### EXCERPTED TEXT
╭──
The U.S. Food and Drug Administration (FDA) on September 12 warned 5 e-cigarette manufacturers, including Juul, that they have 2 months to figure out how they’ll prove to the agency that they’ve taken steps to prevent the sale of their products to young people. 
Experts say there has been an “epidemic” rise in teen use of e-cigarettes, which are typically sold with liquid nicotine that comes in a variety of tantalizing flavors that appeal to young people.
FDA Commissioner Scott Gottlieb warned the FDA could take the step of requiring companies to:
- Change their sales and marketing practices
- Stop distributing products to retailers who sell to kids
- Remove flavored e-cigarettes – and nicotine products – from the market
“I use the word epidemic with great care. E-cigs have become an almost ubiquitous – and dangerous – trend among teens. The disturbing and accelerating trajectory of use we’re seeing in youth, and the resulting path to addiction, must end. It’s simply not tolerable.”
About 97% of the e-cigarette market is dominated by Juul, MarkTen, Vuse, Blu, and Logic, according to the FDA. Over the next 60 days, the 5 companies’ marketing and sales practices will be under intense scrutiny by the health regulator, and they could face “boots on the ground inspections,” Gottlieb said.
The commissioner said the FDA will also increase federal enforcement actions on e-cigarette sales to minors in convenience stores and other retail sites.
A Historic Crackdown
The agency will closely investigate “straw purchases” in which adults purchase e-cigarettes in bulk from online stores and resell them to minors. It is illegal to sell tobacco products to youths under 18.
“If young adults go online and buy 100 units of a product to sell to teens, that activity ought to be easy for a product manufacturer to identify.”
Manufacturers who choose not to investigate these bulk purchases will face “appropriate consequences,” according to the FDA commissioner.
“Let me be clear: Everything is on the table. This includes the resources of our civil and criminal enforcement tools.”
╰──
### DATA LISTING
╭──
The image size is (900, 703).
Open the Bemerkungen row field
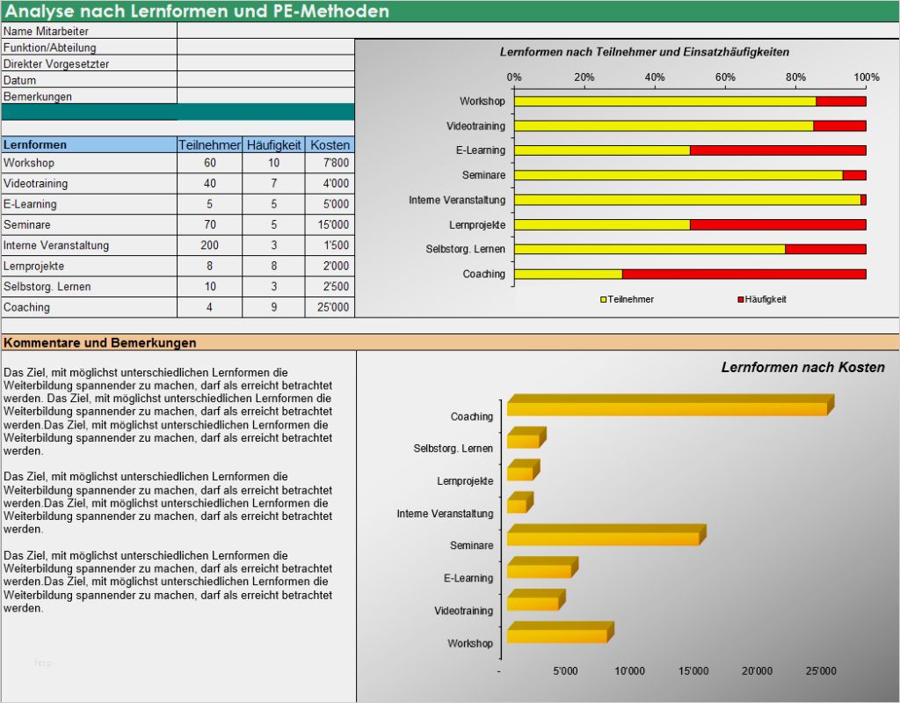click(x=264, y=96)
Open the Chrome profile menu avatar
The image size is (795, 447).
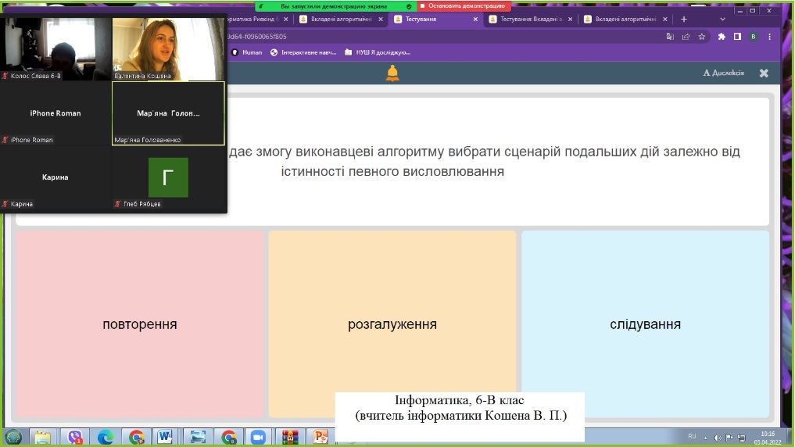pyautogui.click(x=753, y=36)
╰──
### EXERCISES
- 1) From the article on the FDA's e-cigarette warning, reproduce the passage that begins with the words containing "About 97% of" and ends with "other retail sites.", without changing anything.
- 2) Carry on the article about the FDA's crackdown on e-cigarette makers from the point where it ends.
The records have no connection to the article on the FDA's e-cigarette warning.

### RESPONSES
- 1)
About 97% of the e-cigarette market is dominated by Juul, MarkTen, Vuse, Blu, and Logic, according to the FDA. Over the next 60 days, the 5 companies’ marketing and sales practices will be under intense scrutiny by the health regulator, and they could face “boots on the ground inspections,” Gottlieb said.
The commissioner said the FDA will also increase federal enforcement actions on e-cigarette sales to minors in convenience stores and other retail sites.

- 2)
He added: 
“Industry must step up to this challenge. They say they’ve changed from the days of Joe Camel. But look at what’s happening right now, on our watch and on their watch. They must demonstrate that they’re truly committed to keeping these new products out of the hands of kids and they must find a way to reverse this trend.”
The e-cigarette manufacturers say they will comply with the new rules and that they are working with the FDA to ensure young people don’t get their hands on their products.
JUUL CEO Kevin Burns said in a statement:
“We are committed to preventing underage use of our product, and we want to be part of the solution in keeping e-cigarettes out of the hands of young people. Our mission is to improve the lives of adult smokers by providing them a true alternative to combustible cigarettes.”
A report released in January by the National Academy of Sciences, Engineering, and Medicine suggests that e-cigarettes pose health risks, though they may be less risky than traditional cigarettes. Health experts are more concerned that e-cigarette use could lead to the use of traditional tobacco cigarettes, however.
In the report, a national panel of public health experts state that e-cigarette use may prompt teens and young adults to try regular cigarettes, thus increasing their risk for addiction. There is no scientific proof that vaping is a gateway to smoking tobacco cigarettes, however, and the authors were unable to determine whether young people were simply trying cigarettes or becoming regular smokers.